Give the lines from the one containing "Where should I click to: Select" through the one containing "Action: pos(76,65)", both included, as a JSON list of strings with one string per line and blank lines left out.
== == ==
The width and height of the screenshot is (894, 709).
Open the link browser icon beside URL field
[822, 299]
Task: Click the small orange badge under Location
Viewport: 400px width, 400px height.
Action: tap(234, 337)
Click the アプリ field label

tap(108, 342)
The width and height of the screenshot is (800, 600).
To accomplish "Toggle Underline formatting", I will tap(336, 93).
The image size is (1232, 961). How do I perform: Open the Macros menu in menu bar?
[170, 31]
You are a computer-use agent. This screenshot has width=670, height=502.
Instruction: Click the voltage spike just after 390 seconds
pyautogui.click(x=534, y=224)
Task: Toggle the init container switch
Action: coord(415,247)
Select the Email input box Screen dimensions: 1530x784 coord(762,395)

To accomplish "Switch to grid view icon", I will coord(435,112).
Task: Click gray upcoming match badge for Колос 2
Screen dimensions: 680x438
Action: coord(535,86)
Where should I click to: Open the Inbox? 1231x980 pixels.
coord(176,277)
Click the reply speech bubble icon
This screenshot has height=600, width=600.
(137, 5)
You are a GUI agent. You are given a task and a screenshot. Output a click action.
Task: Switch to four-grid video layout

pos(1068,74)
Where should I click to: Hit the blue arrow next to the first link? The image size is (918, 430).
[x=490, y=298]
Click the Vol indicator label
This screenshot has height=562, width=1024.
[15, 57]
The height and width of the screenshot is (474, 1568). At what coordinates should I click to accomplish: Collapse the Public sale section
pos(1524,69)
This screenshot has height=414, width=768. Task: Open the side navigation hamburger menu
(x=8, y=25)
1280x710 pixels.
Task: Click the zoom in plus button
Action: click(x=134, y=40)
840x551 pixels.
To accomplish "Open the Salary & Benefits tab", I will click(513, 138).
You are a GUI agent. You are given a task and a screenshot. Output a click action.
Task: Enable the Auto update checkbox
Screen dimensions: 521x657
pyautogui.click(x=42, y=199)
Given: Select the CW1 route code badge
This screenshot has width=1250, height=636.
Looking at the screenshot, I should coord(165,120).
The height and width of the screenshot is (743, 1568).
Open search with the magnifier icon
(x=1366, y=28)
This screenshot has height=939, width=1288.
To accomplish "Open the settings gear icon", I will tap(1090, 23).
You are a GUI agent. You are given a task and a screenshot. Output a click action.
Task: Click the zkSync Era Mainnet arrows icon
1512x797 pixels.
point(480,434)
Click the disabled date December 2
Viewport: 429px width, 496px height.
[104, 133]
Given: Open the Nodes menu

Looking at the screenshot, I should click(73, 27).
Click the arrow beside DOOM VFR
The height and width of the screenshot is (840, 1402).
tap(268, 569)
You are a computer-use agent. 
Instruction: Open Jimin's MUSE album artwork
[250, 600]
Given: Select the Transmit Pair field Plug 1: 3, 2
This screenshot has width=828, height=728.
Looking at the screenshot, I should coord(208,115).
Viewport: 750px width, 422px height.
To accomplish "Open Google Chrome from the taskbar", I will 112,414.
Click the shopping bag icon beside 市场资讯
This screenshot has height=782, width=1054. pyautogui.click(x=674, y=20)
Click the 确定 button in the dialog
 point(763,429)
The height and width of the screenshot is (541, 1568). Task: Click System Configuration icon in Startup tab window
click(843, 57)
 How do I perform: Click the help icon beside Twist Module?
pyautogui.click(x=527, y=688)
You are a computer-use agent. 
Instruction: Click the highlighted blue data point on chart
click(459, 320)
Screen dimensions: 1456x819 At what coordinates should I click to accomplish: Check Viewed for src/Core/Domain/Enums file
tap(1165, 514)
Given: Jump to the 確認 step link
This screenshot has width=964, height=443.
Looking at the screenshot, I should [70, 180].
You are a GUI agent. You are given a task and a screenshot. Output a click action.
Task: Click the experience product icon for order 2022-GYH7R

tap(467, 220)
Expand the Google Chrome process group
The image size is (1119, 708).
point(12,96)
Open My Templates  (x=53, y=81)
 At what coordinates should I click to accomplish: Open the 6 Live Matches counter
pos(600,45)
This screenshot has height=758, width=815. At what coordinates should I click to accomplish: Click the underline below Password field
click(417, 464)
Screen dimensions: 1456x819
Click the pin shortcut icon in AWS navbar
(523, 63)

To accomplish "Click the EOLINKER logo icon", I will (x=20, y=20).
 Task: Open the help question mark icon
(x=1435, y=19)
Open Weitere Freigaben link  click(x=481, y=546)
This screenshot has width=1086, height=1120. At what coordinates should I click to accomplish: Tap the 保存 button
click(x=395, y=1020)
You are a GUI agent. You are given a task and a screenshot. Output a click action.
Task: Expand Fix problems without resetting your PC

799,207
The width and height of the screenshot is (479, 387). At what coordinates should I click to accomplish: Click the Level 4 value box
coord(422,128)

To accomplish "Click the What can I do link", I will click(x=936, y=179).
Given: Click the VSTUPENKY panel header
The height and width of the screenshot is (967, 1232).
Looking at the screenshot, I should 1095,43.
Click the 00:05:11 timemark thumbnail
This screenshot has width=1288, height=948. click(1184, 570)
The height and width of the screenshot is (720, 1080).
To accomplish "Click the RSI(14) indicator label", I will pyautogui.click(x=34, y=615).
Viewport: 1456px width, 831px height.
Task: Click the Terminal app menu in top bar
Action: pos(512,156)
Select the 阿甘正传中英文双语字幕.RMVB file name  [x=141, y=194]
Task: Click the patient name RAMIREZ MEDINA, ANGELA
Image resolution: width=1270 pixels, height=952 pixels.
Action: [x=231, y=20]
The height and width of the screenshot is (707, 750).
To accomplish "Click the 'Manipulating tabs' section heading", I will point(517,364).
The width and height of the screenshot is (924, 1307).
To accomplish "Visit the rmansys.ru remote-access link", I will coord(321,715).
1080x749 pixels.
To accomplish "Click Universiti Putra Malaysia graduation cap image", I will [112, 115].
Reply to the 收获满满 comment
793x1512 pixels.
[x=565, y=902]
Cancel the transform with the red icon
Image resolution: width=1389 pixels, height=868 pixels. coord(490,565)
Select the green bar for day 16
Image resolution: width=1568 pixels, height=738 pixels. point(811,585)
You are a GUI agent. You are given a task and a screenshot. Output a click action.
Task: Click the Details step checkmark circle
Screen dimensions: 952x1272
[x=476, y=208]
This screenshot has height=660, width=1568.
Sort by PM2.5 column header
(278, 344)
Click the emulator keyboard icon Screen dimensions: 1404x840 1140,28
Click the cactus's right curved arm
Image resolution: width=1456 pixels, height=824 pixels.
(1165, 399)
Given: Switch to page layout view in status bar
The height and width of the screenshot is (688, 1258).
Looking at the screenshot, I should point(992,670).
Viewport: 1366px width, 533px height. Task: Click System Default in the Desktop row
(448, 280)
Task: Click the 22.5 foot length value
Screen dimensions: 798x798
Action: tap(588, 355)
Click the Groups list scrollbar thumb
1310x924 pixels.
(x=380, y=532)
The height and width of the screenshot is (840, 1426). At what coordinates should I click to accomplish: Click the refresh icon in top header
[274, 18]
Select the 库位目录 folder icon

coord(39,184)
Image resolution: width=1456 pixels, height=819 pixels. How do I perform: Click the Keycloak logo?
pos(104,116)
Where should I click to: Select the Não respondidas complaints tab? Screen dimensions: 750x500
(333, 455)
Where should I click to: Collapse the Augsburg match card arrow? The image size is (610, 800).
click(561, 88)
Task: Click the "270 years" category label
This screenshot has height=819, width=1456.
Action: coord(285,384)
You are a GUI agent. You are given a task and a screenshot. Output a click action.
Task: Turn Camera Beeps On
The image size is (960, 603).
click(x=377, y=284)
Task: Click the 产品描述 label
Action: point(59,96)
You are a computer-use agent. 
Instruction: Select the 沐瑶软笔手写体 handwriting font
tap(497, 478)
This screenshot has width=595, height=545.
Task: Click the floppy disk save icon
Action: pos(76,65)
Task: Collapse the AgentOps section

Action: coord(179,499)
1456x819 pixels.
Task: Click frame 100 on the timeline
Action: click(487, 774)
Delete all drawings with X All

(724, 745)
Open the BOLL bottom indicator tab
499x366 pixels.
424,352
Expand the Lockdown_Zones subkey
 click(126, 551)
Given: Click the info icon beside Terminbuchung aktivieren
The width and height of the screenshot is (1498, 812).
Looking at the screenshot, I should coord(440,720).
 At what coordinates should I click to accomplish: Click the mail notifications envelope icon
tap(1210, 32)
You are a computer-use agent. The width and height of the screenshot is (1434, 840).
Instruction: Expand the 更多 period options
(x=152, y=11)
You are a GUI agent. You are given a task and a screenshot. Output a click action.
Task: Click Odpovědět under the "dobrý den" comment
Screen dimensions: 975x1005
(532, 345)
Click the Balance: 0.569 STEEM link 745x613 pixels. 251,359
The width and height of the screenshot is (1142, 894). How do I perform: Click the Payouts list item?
== == ==
Written response |
[
  "Where should I click to: Select the Não respondidas complaints tab? Screen dimensions: 750x500",
  "(333, 455)",
  "Where should I click to: Collapse the Augsburg match card arrow? The image size is (610, 800).",
  "click(561, 88)",
  "Task: Click the \"270 years\" category label",
  "This screenshot has height=819, width=1456.",
  "Action: coord(285,384)",
  "You are a GUI agent. You are given a task and a screenshot. Output a click action.",
  "Task: Turn Camera Beeps On",
  "The image size is (960, 603).",
  "click(x=377, y=284)",
  "Task: Click the 产品描述 label",
  "Action: point(59,96)",
  "You are a computer-use agent. ",
  "Instruction: Select the 沐瑶软笔手写体 handwriting font",
  "tap(497, 478)",
  "This screenshot has width=595, height=545.",
  "Task: Click the floppy disk save icon",
  "Action: pos(76,65)"
]